Clinical and epidemiological features. Like other strains isolated from lymph nodes, which usually require surgical, seldom repeated, intervention, M. heidelbergense must be considered pathogenic, and confirmation of its clinical significance comes from an isolate from a patient with a tumor-mimicking pulmonary infection (103). In contrast to the strain from which the species was described, the susceptibility pattern of the latter was characterized by resistance to all drugs tested but ciprofloxacin, a discrepancy that cannot be attributed to the different testing techniques which were used. Six other independent M. heidelbergense isolations, probably not clinically significant, have been reported: four from sputum, one from gastric fluid, and one from urine (55).
Intravenous inoculation of M. heidelbergense into immunocompetent (BALB/c) and gamma interferon-deficient mice gave rise to splenomegaly and granulomatous liver lesions only in the latter, demonstrating that gamma interferon is decisive for the outcome of infections with this mycobacterium (36).
Type strain: ATCC 51253T. EMBL 16S rDNA sequence accession number: X70960.
Phenotypic features. The strain, which is microscopically characterized by large bacilli with prominent beading, grows in 2 to 3 weeks at 25 to 42°C. The colonies are small, nonpigmented and dry. Among classical biochemical tests, only nitrate reduction and urease are positive (Table 1).
The lipidic pattern, which was not investigated by TLC and GLC, is characterized in HPLC by a single cluster of peaks practically overlapping that of M. gastri (156).
M. lacus is susceptible, in addition to antitubercular drugs, to various molecules including aminoglycosides, quinolones, and macrolides (Table 4).
Genotypic features. The sequences of the 16S rDNA and the ITS region are unique (Fig. 2). M. malmoense and M. marinum are the most closely related species (Fig. 3). The pattern obtained by PRA of hsp65 is distinct from every one reported previously.
Clinical and epidemiological features. The isolation from a tissue presenting caseating granulomas unquestionably supports the pathogenic role of the organism. Since the infection was probably contracted during of a trauma while the patient was swimming in a lake, the environment may well represent the natural reservoir of M. lacus.
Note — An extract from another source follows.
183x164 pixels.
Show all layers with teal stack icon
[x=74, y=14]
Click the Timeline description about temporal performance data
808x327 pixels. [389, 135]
Type strains: ATCC BAA-323T, DSM 44577T. GenBank 16S rDNA and ITS sequence accession number: AF406783.
Phenotypic features. Acid-fast coccobacilli form dysgonic, flat, rough, unpigmented colonies after 4 to 6 weeks of incubation at 23°C, while no growth is obtained at temperatures over 30°C; less frequently, smooth colonies develop. Almost all the most frequently investigated biochemical traits are negative, apart from urease and niacin accumulation (Table 1). The latter is an extremely rare feature among nontuberculous mycobacteria, except for M. simiae, in which the production of niacin may be present, although only inconsistently.
HPLC analysis, the only lipid investigation performed so far, revealed a single cluster of peaks, grossly resembling the one characterizing the M. tuberculosis complex but easily distinguishable from it by the clearly lower retention time of each peak (111).
M. shottsii is susceptible to major antituberculous drugs, with isoniazid being the only exception (Table 4).
Genotypic features. The 16S rDNA presents the structure typical of slow growers (Fig. 2 and 3).
Clinical and epidemiological features. The presence, in all the infected fish, of granulomatous lesions clearly demonstrates the pathogenicity of the species for striped bass; nothing is known about the potential pathogenicity for other fish and humans. Seawater seems a plausible candidate as the natural reservoir.
Type strains: ATCC 700981T, NCTC 13215T. GenBank 16S rDNA sequence accession number: AY005147.
Phenotypic features. The species, whose cells are short and acid fast, grows slowly, forming smooth unpigmented colonies after 2 or 3 weeks at 37°C. All major biochemical tests except Tween 80 hydrolysis are positive (Table 1).